Community Corner

Despite Sandy, Sea Nettles Return to Barnegat Bay

This year's population has been observed farther south than usual, however

If there was any hope that Superstorm Sandy washed away Barnegat Bay's stinging sea nettles, it was lost over the past few weeks.

The translucent jellyfish, packing an annoying sting, have returned to the bay with a vengeance as the peak of their season – late July into August – has arrived.

Dr. Paul Bologna, a professor at Montclair State University, is currently studying the bay's jellyfish with a group of students. Last week, his team found sea nettles with tentacles more than six feet long, he said at a recent meeting of Save Barnegat Bay. His research so far shows there's just no way to avoid them, for the most part.

"They're in upwards of 90 percent the bay's water, so they can just explode [in population] really fast," he said.

Traditionally, the northern half of Barnegat Bay – especially the waters around Brick, Toms River and Lavallette, where there is flow from the Metedeconk and Toms rivers – get the worst of the nettles, but this year some reports are saying they have shifted a bit to the south.

Mike Kennish, a research professor at Rutgers University, said in a university publication this week that 2013's sea nettle population is bucking the trend of the past 13 years.

"There are higher numbers reported in the Forked River area and farther south than in the northern part of the bay, which is very unusual," he said.

Kennish's theory is that a rainy June flushed fresh water out from the rivers, lowering salinity and pushing the sea nettles further south. So the population may reappear in the northern bay as salinity returns.

The prospect of Superstorm Sandy affecting the sea nettle population seems not to have panned out in the short term, experts say, though it's still too early to tell.
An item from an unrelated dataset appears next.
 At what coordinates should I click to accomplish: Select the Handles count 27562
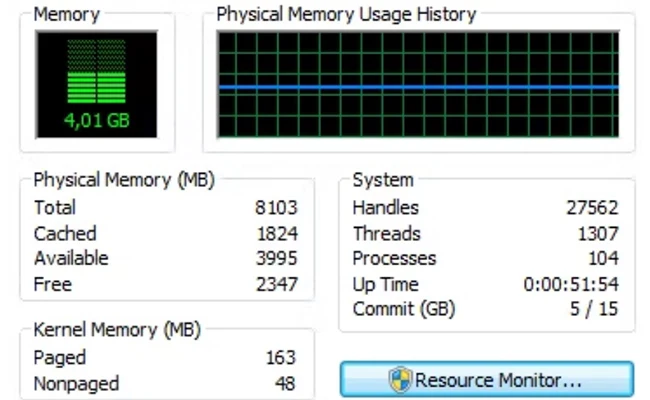(x=592, y=207)
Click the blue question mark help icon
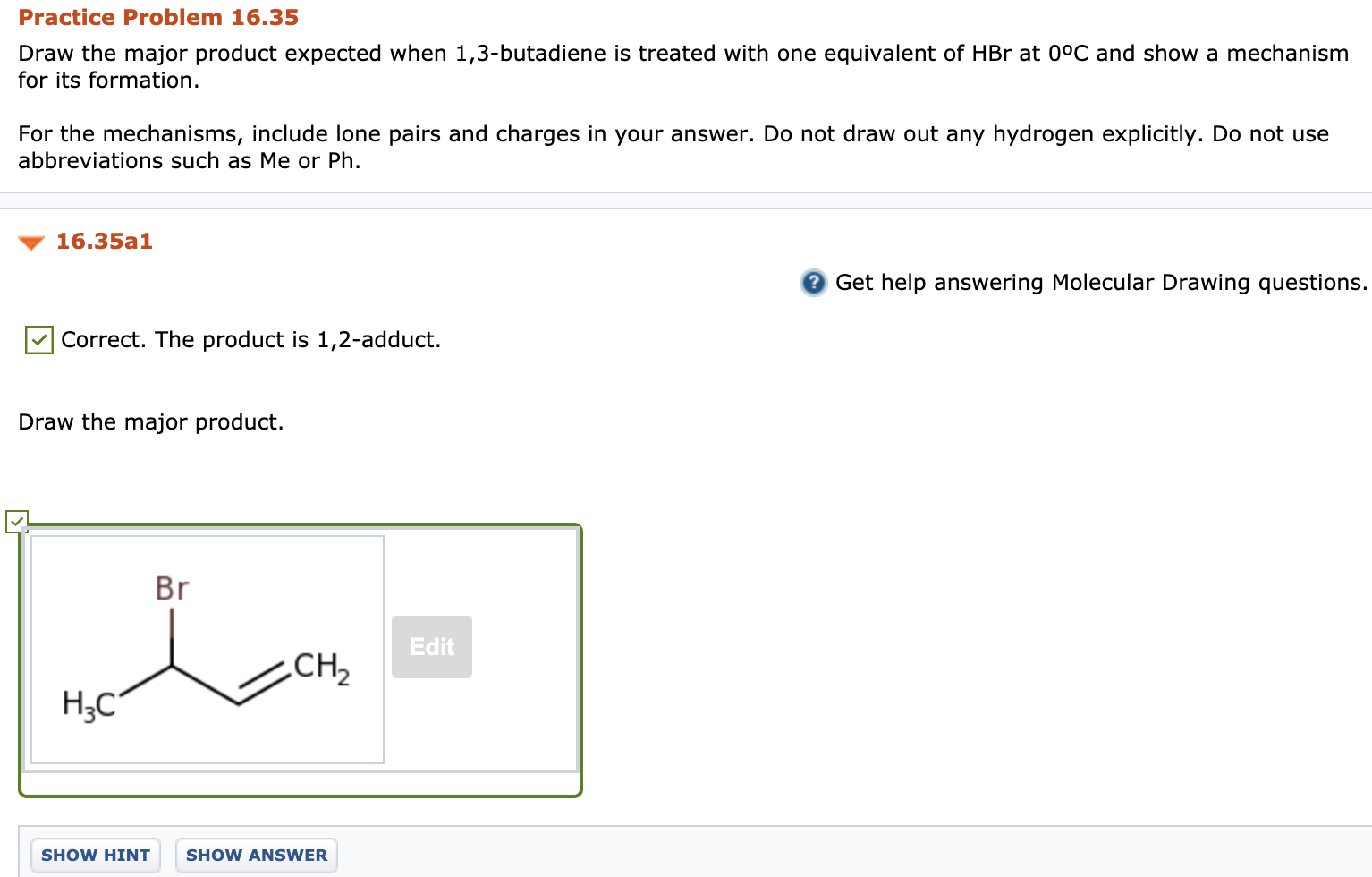This screenshot has width=1372, height=877. 812,282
There is always the chance that there could be long-term ramifications.

"The bay circulation has changed post-Sandy, and we're still trying to understand what's going on," said Bologna.

Researchers have long held that sea nettle blooms have increased due to a combination of increased fertilizer usage, the closed-in nature of the waterway as well as rising temperatures due to global climate change.
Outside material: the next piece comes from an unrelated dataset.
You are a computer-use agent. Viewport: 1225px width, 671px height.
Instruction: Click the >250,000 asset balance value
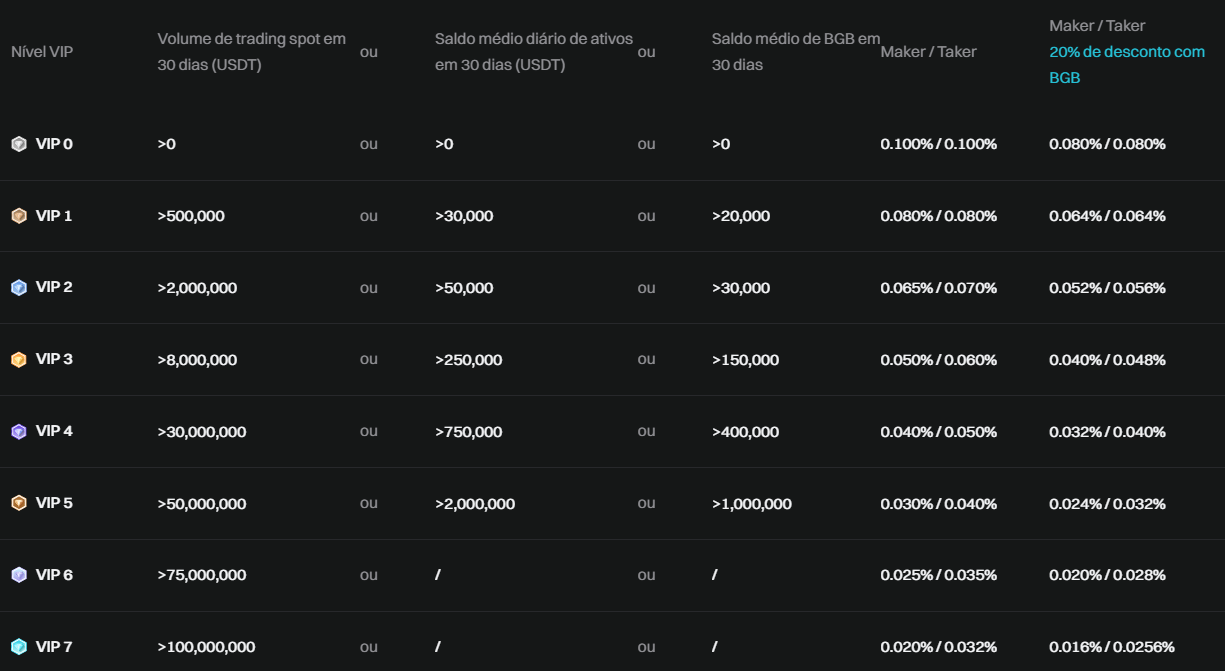(468, 360)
But the reason the sea nettles – which have been identified in the bay since the early 1900s – have stuck around in recent years is likely because vinyl bulkheading has replaced treated lumber over the past two decades. The treated lumber, though harsher on the environment as a whole, kept the nettles from overwintering. The non-treated vinyl provides their polyps a place to stay during the cold months.

"I don't think we're ever going to get away from them, but the question is how do you minimize their potential?" said Bologna.